◆ **Esercizio 1**: Indica se ciascuna affermazione concorda con il brano, rispondendo sì o no e citando le parole decisive: (a) il pubblico contava una ventina di persone; (b) Tagliani è arrivato a diventare Sindaco della Città; (c) il primo cittadino non ha ancora messo in ordine nessuna posta delle entrate e del debito.

◆ **Brano di partenza**:
┌──

Ero curioso, soprattutto del pubblico, una ventina di persone, cattolici in politica, dal dissenso gentile e quasi democristiani.
Poi seguii Tagliani nei luoghi dei non brevi percorsi istituzionali fino a Sindaco della Città, incontrandolo e parlandoci più volte, ultimamente, messaggiandoci in ore del suo breve tempo libero.
Penso che si possa dire che le sue azioni abbiano prodotto e lasciato più di un segno, sia nell’amministrazione municipale che anche, per quel suo pellegrinare insistente, nei rivoli che contano attorno ai palazzi e nei linguaggi comuni della gente, scendendo dallo scalone e, anche in bicicletta.
Bisogna risalire al lontano Roberto I d’Este per trovare un cambio di passo, anche se il Duca aveva il Pci e il Rinascimento e, sapeva farci, anche per la genialità politica di quel “patto per lo sviluppo”.

Parto da questi rapidi passi, guardando indietro, perché solo con il miglior antico, pur recente, si può stare nel futuro di una comunità e di un paese.
Ora che il primo cittadino ha messo in ordine alcune poste delle entrate e del debito, ma anche l’avvio di un primo inizio di un welfare community avanzato, non può più sottrarsi a guidare la città provincia su nuovi sentieri, anche se il compito non sarà facile ma spetta, comunque, alla politica farlo.
L’avvocato sa bene come e dove muoversi, conosce anche nei particolari come “schiodare” la città, stenta però a percorrere i sentieri necessari, anche perché complicati, per evitare, crudamente, la rotture di schemi estensi e marxiani.
Sappiamo anche che la contemporaneità prevede un cambio ulteriore di passo, lo sa, sicuramente, Ferrara, le sue vie medioevali, l’addizionale erculea, anche la parte ancora addormentata del passato che resiste al cambiamento.

└──

◆ **Dati forniti**:
┌──

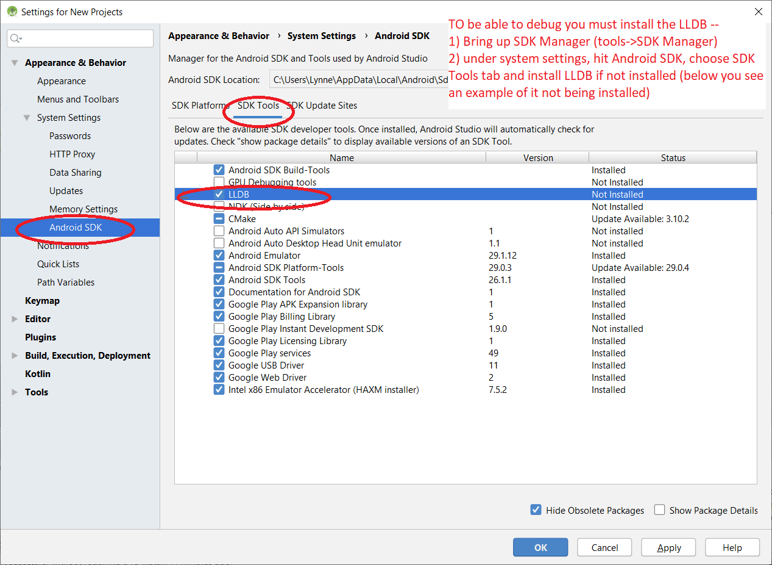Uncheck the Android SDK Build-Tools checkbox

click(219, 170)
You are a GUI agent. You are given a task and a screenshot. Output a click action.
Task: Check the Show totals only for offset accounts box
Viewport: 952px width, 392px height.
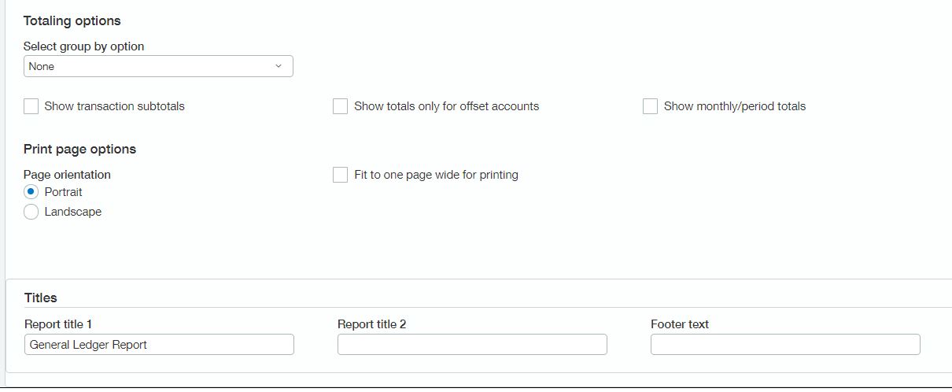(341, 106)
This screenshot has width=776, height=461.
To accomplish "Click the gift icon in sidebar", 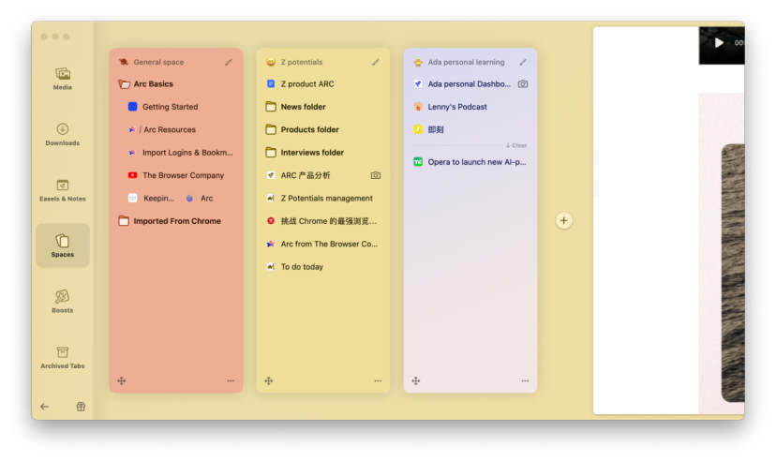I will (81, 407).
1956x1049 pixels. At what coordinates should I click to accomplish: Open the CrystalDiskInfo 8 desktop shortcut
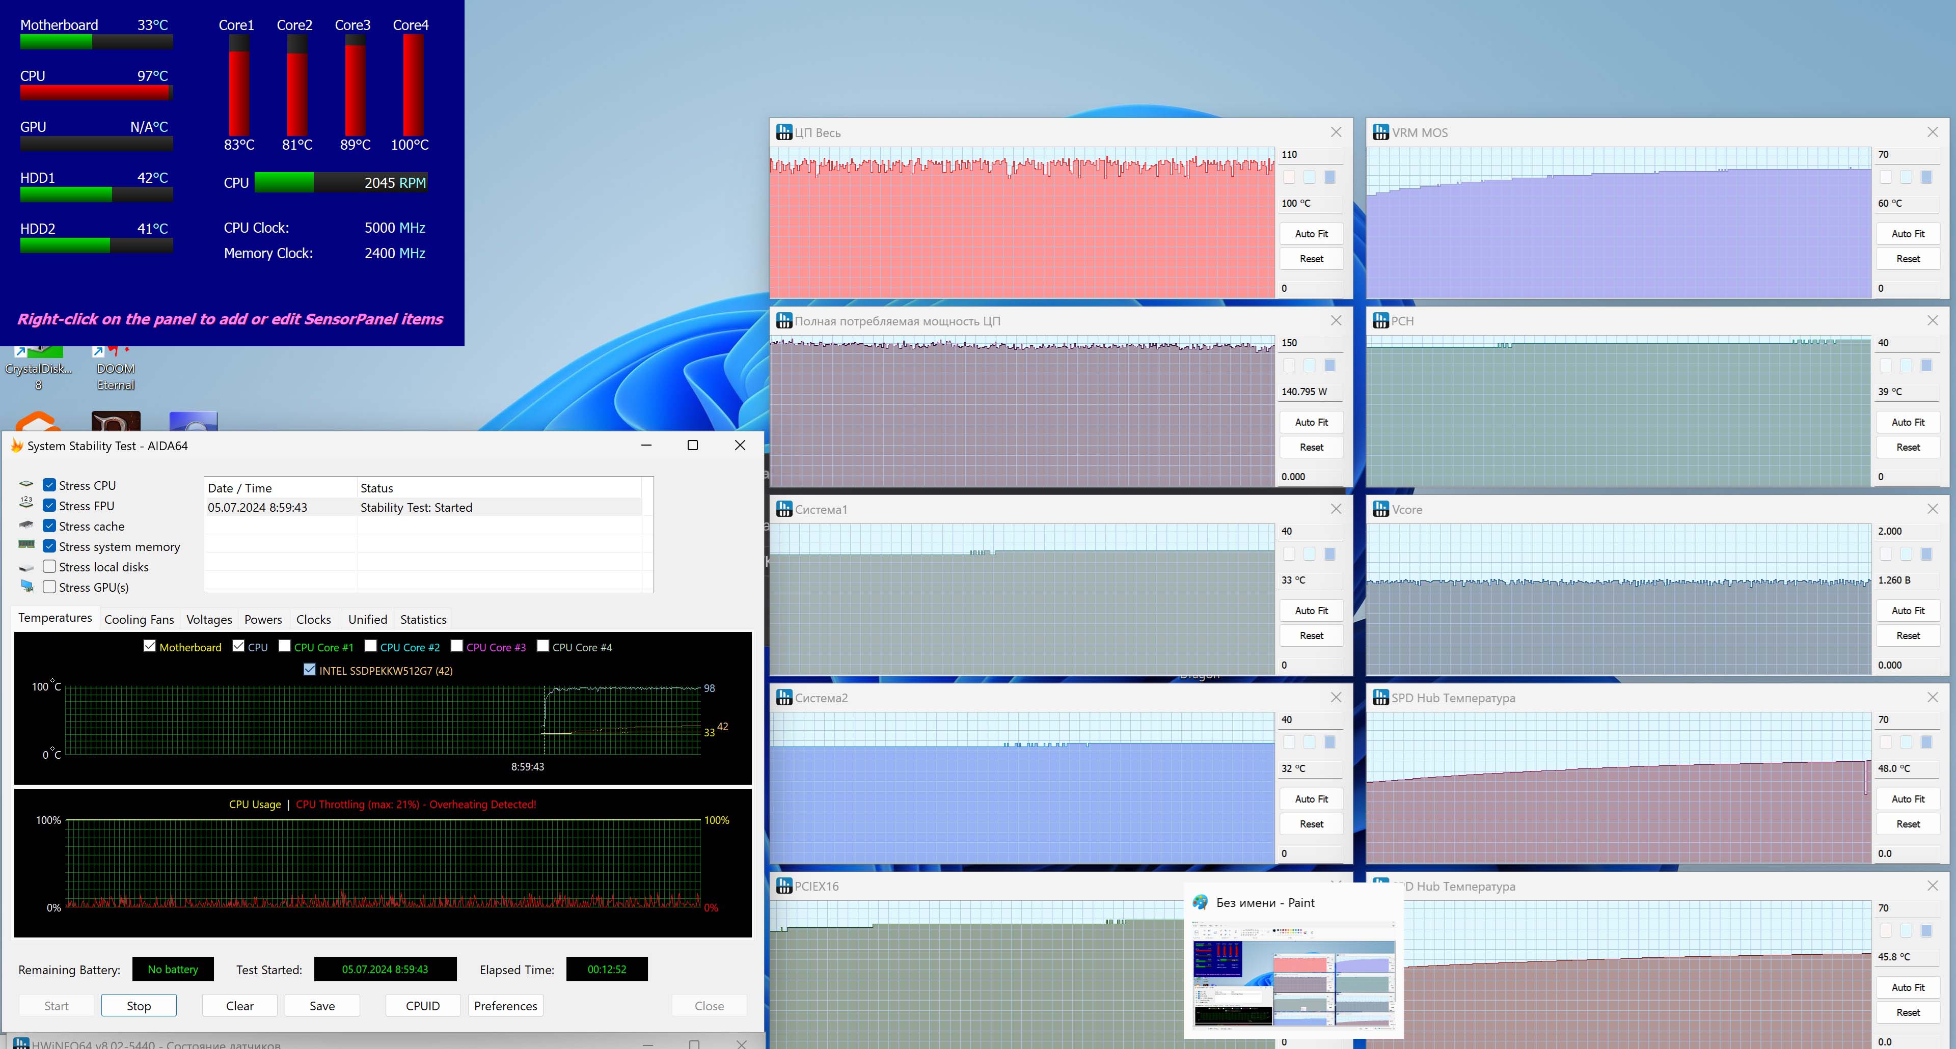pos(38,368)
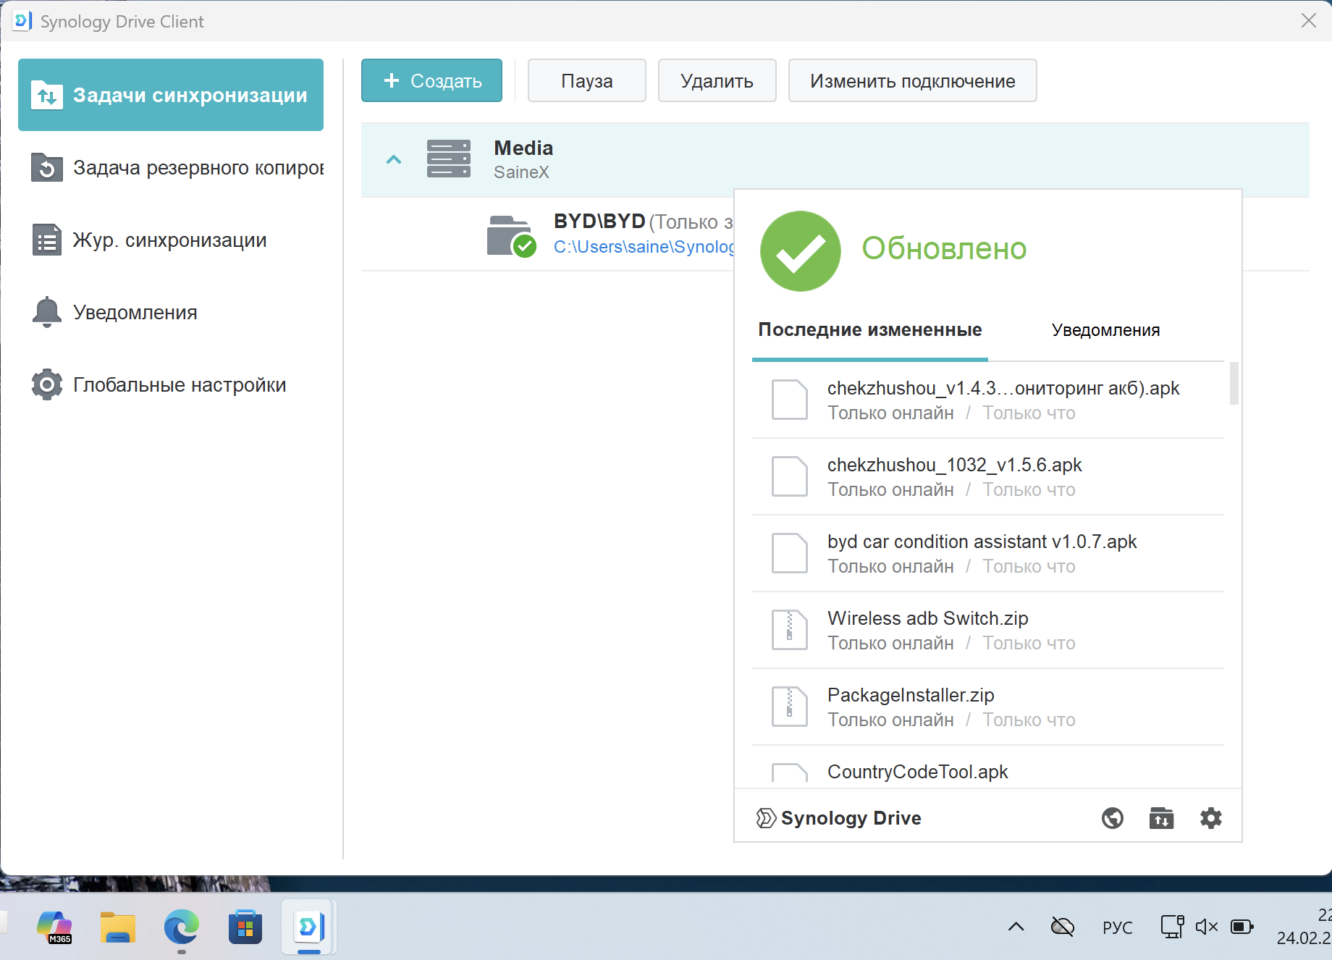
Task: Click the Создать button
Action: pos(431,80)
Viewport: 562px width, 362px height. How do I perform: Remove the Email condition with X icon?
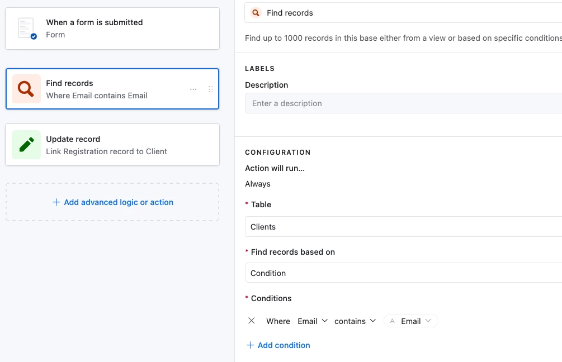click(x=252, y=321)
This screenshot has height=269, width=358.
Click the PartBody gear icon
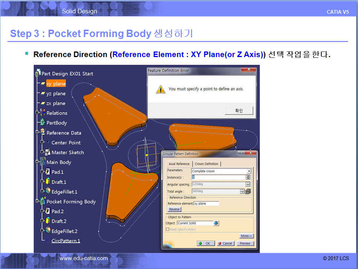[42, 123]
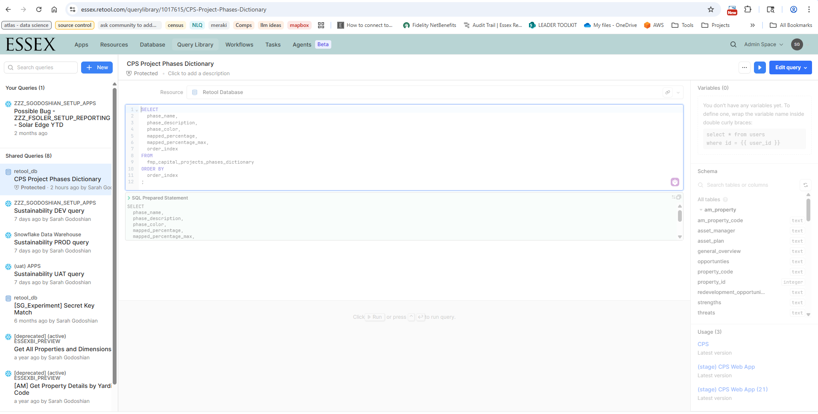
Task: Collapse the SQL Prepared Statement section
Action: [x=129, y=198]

└──

◆ **Esercizio 2**: Converti in una lista JSON di stringhe le righe dell'elenco che vanno da quella con "This screenshot has height=269, width=358." fino alla fine dell'elenco, una stringa per riga, escluse le righe vuote. Lascia fuori le immagini.

◆ **Soluzione scritta 1**:
(a) Sì: "una ventina di persone".
(b) Sì: "fino a Sindaco della Città".
(c) No: "il primo cittadino ha messo in ordine alcune poste delle entrate e del debito".

◆ **Soluzione scritta 2**:
[
  "This screenshot has height=269, width=358.",
  "Click the PartBody gear icon",
  "[42, 123]",
  "Task: Collapse the SQL Prepared Statement section",
  "Action: [x=129, y=198]"
]